Pre-Employment Request for Veteran Classification

1. Avania is a Government contractor subject to the Vietnam Era Veterans Readjustment Assistance Act of 1974, as amended by the Jobs for Veterans Act of 2002, 38 U.S.C. 4212 (VEVRAA), which requires Government contractors to take affirmative action to employ and advance in employment: (1) disabled veterans; (2) recently separated veterans; (3) active duty wartime or campaign badge veterans; and (4) Armed Forces service medal veterans. These classifications are defined as follows:

  • A disabled veteran is one of the following: a veteran of the U.S. military, ground, naval or air service who is entitled to compensation (or who but for the receipt of military retired pay would be entitled to compensation) under laws administered by the Secretary of Veterans Affairs; or a person who was discharged or released from active duty because of a service-connected disability.
  • A recently separated veteran means any veteran during the three-year period beginning on the date of such veterans discharge or release from active duty in the U.S. military, ground, naval, or air service.
  • An active duty wartime or campaign badge veteran means a veteran who served on active duty in the U.S. military, ground, naval or air service during a war, or in a campaign or expedition for which a campaign badge has been authorized under the laws administered by the Department of Defense.
    • The following periods of war:
      • a. Persian Gulf War – August 2, 1990 to present
      • b. Vietnam Era – February 28, 1961 – May7, 1975 for veterans serving in the Republic of Vietnam or August 5, 1964-May 7, 1975 for all other cases; or 
      • c. Korean Conflict – June 27, 1950 – January 31, 1955
  • An Armed forces service medal veteran means a veteran who, while serving on active duty in the U.S. military, ground, naval or air service, participated in a United States military operation for which an Armed Forces service medal was awarded pursuant to Executive Order 12985.
Protected veterans may have additional rights under USERRA - the Uniformed Services Employment and Reemployment Rights Act. In particular, if you were absent from employment in order to perform service in the uniformed service, you may be entitled to be reemployed by your employer in the position you would have obtained with reasonable certainty if not for the absence due to service. For more information, call the U.S. Department of Labors Veterans Employment and Training Service (VETS), toll-free, at 1-866-4-USA-DOL.
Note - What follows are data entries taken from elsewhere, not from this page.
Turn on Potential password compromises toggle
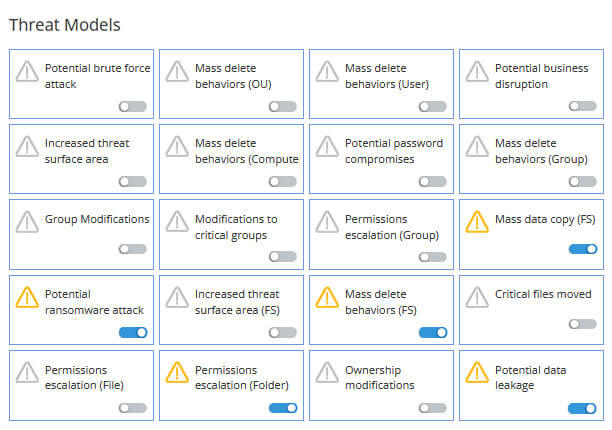This screenshot has height=430, width=612. click(x=432, y=181)
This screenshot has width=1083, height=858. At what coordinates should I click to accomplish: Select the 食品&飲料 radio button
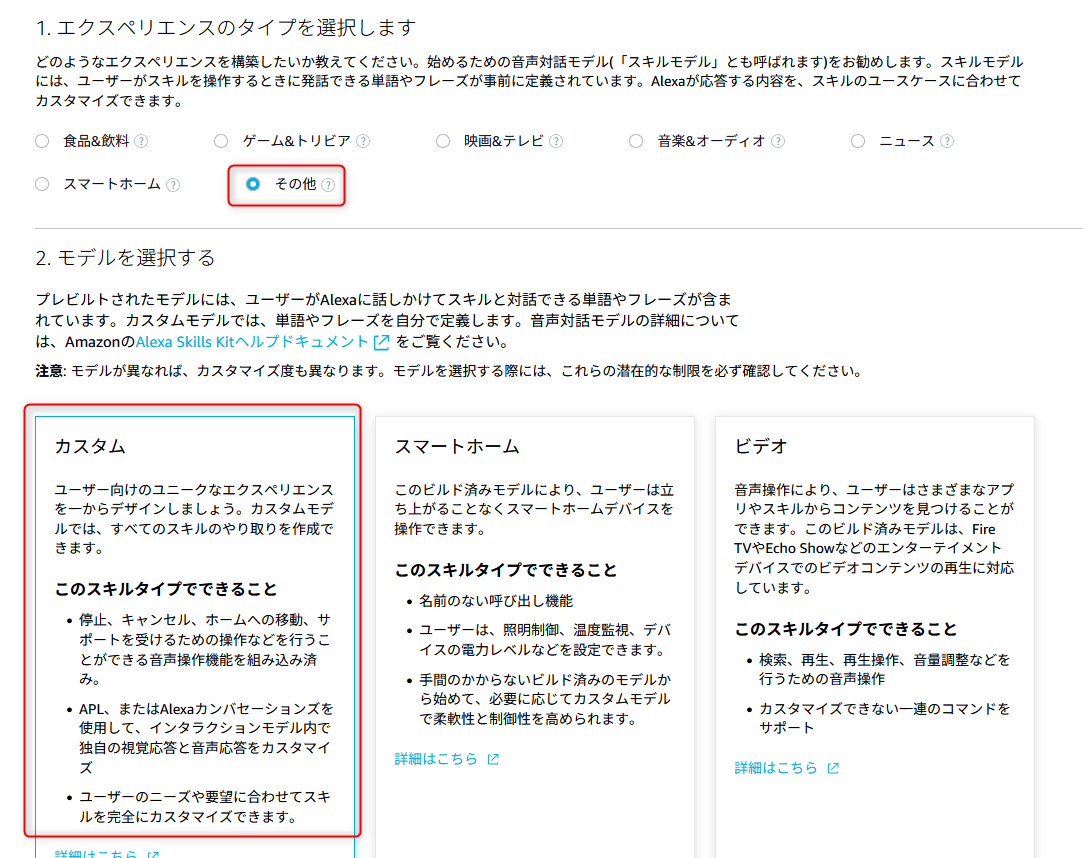41,141
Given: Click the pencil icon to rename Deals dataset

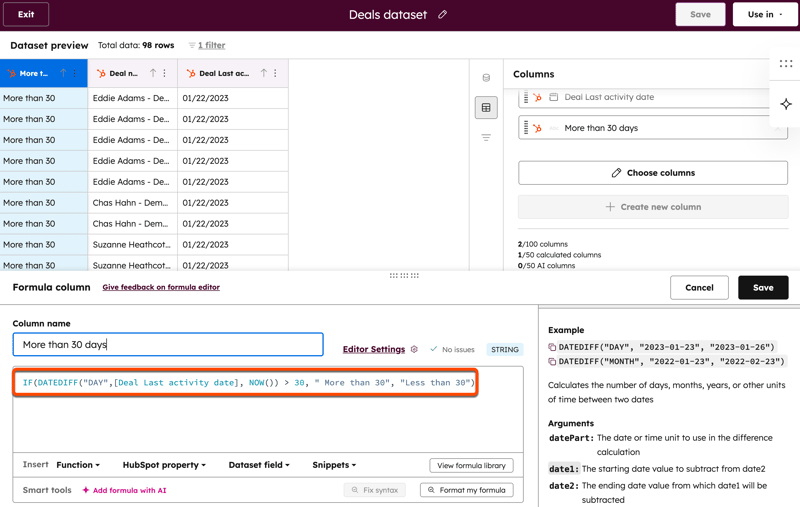Looking at the screenshot, I should click(x=443, y=15).

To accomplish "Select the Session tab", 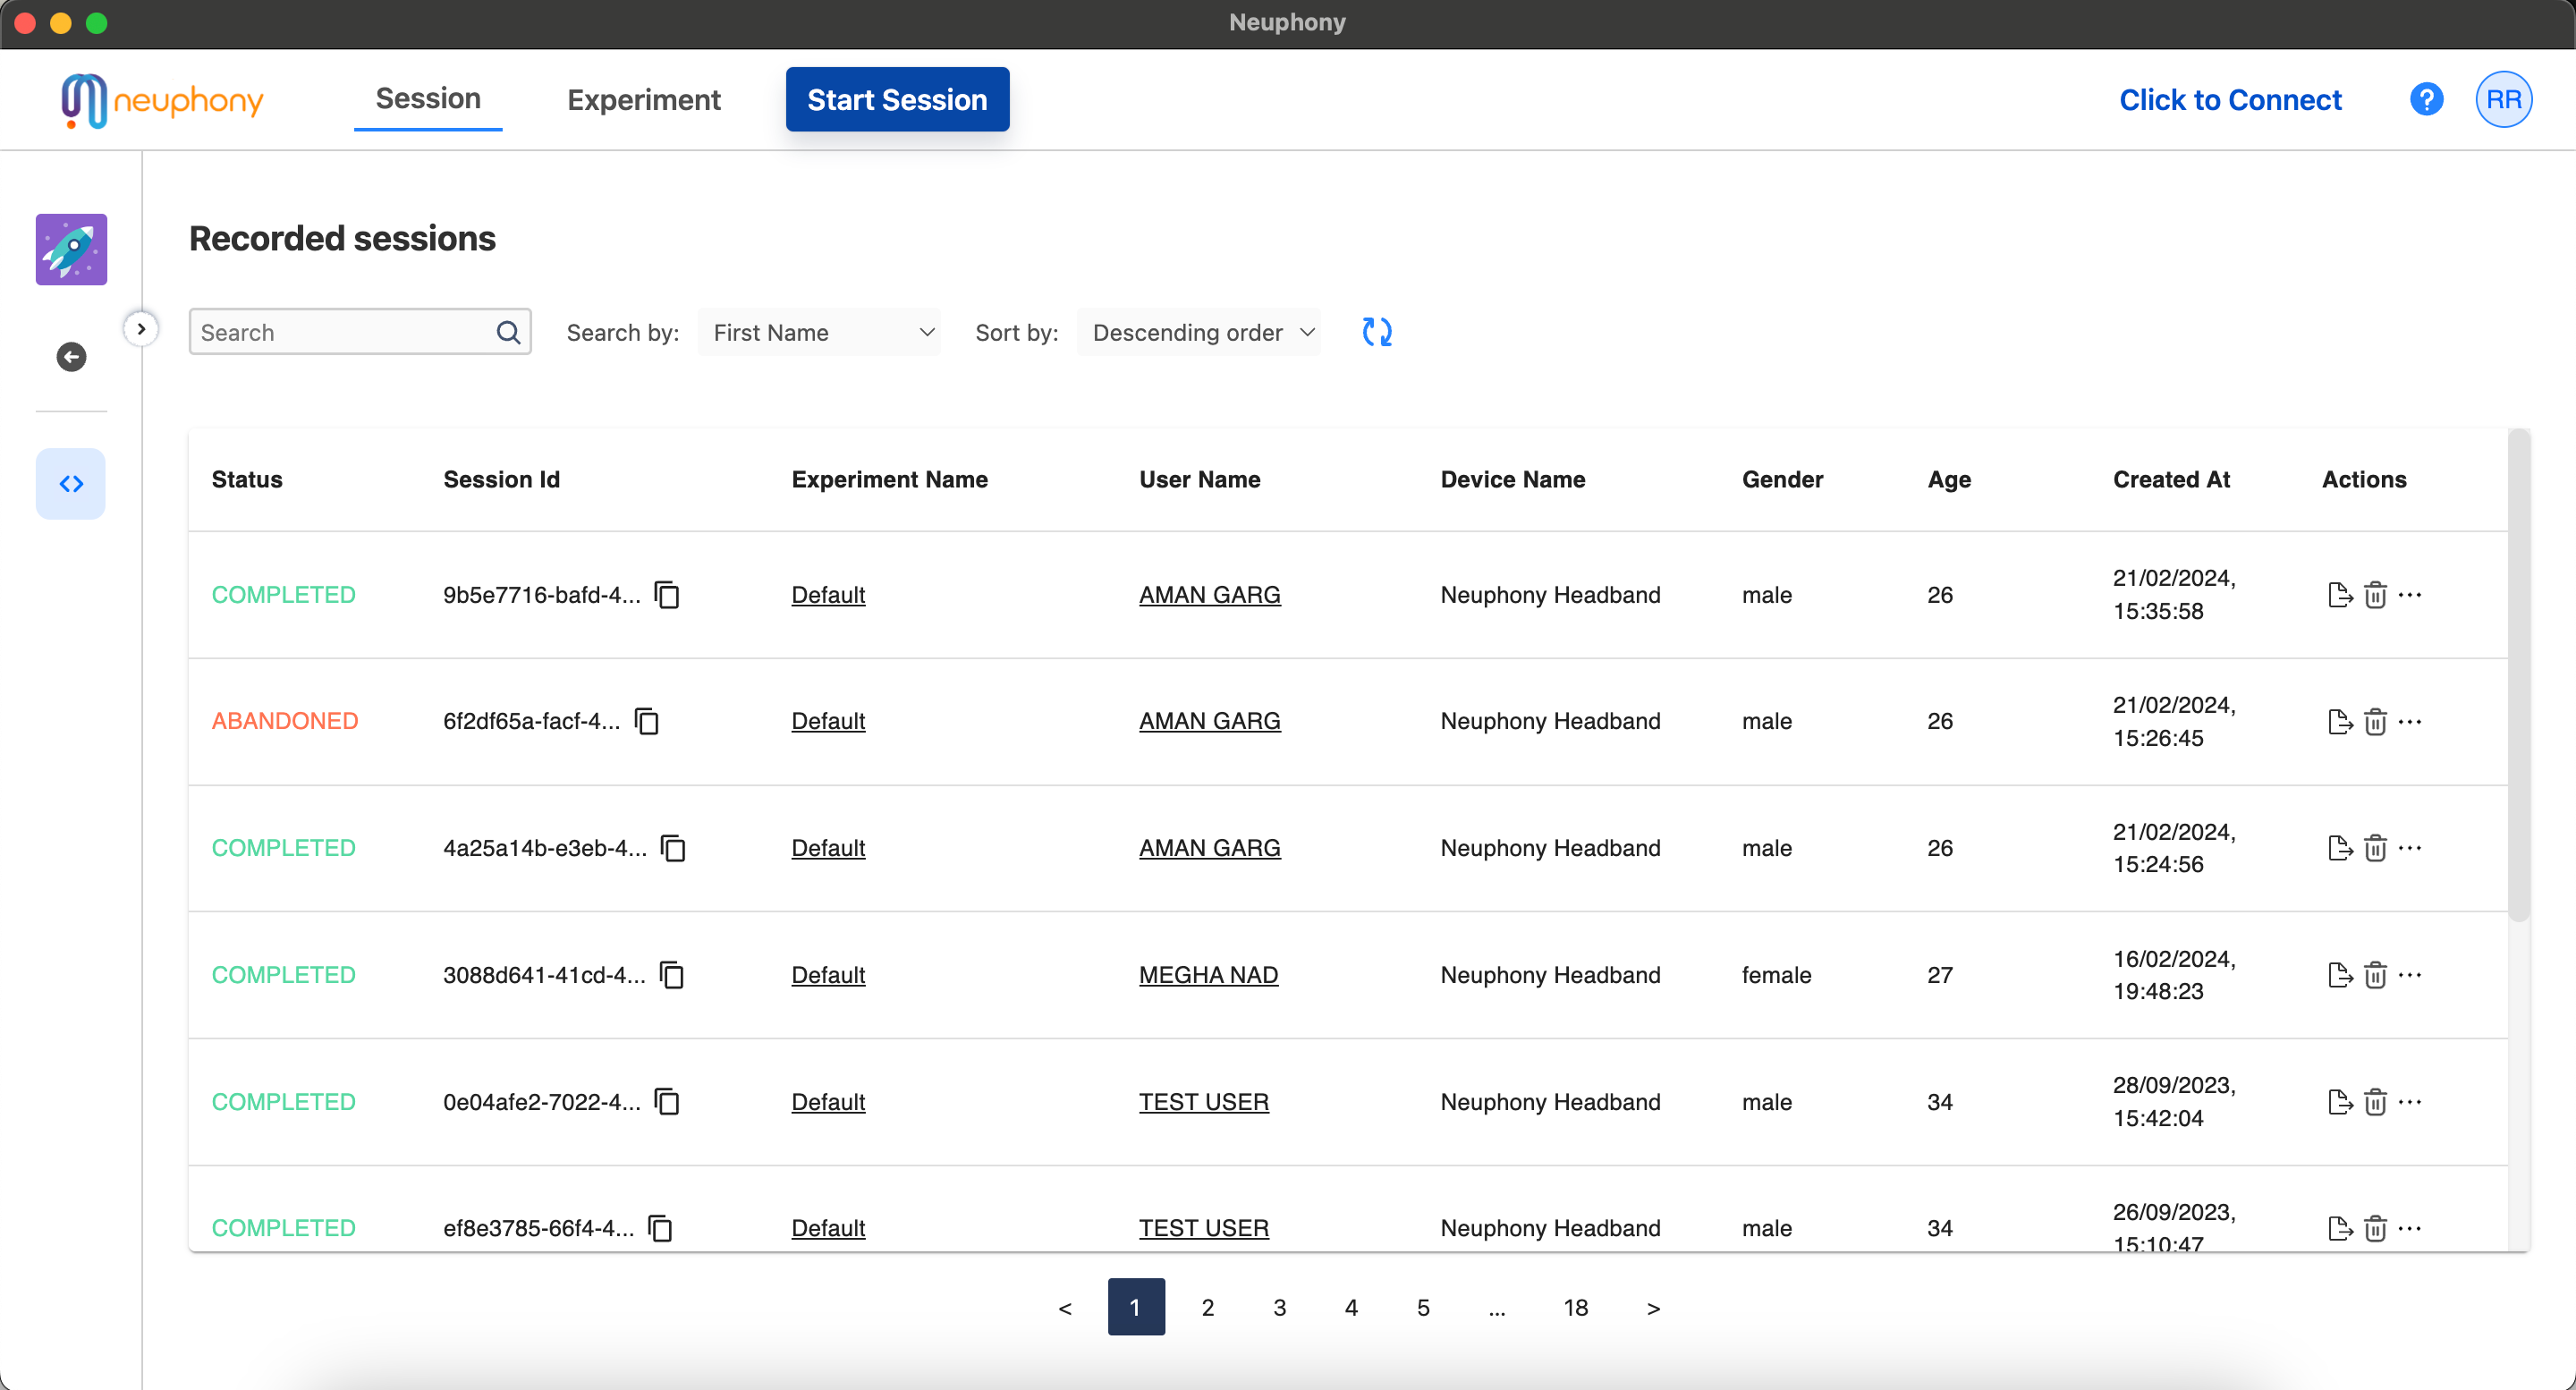I will coord(428,99).
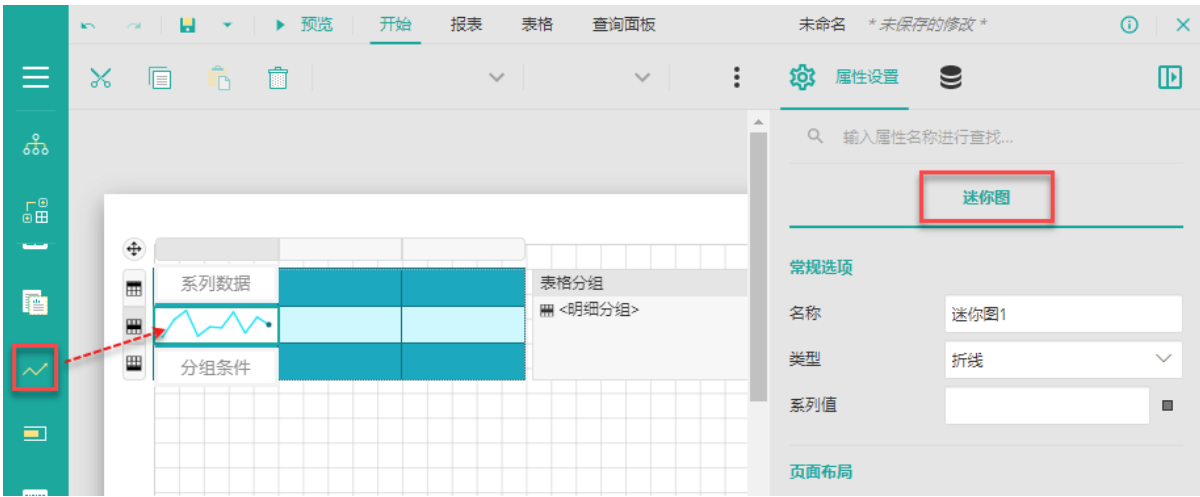Click the table move handle icon
The image size is (1200, 497).
tap(134, 249)
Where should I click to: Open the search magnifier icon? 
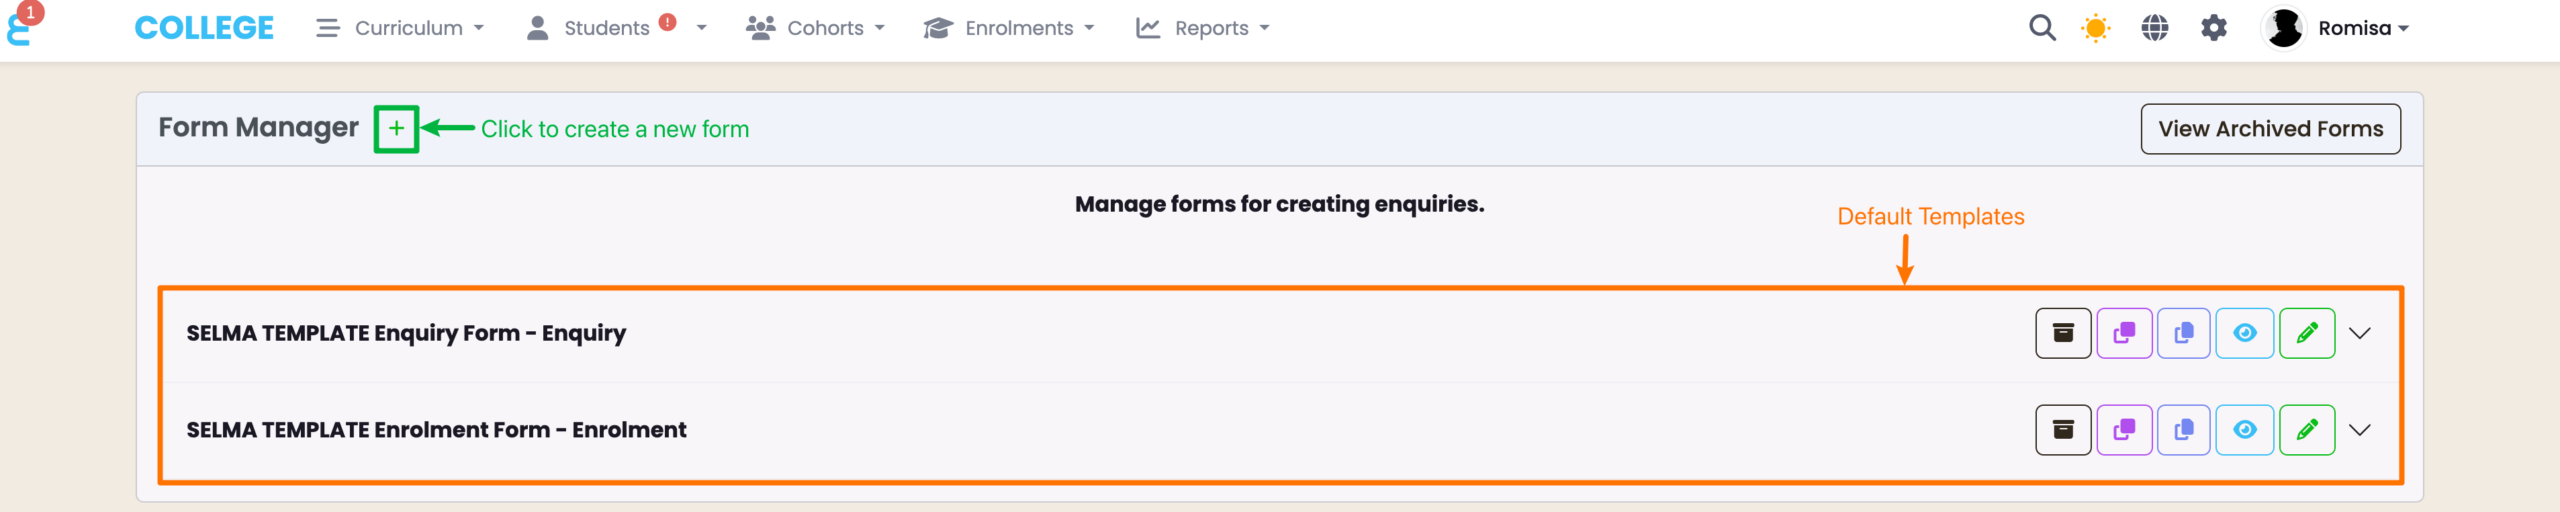(2042, 28)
2. If you believe you belong to any of the categories of protected veterans listed above, please indicate by checking the appropriate box below. As a Government contractor subject to VEVRAA, we request this information in order to measure the effectiveness of the outreach and positive recruitment efforts we undertake pursuant to VEVRAA.

  • Form CC-305
  • OMB Control Number 1250-0005
  • Expires 04/30/2026
Why are you being asked to complete this form?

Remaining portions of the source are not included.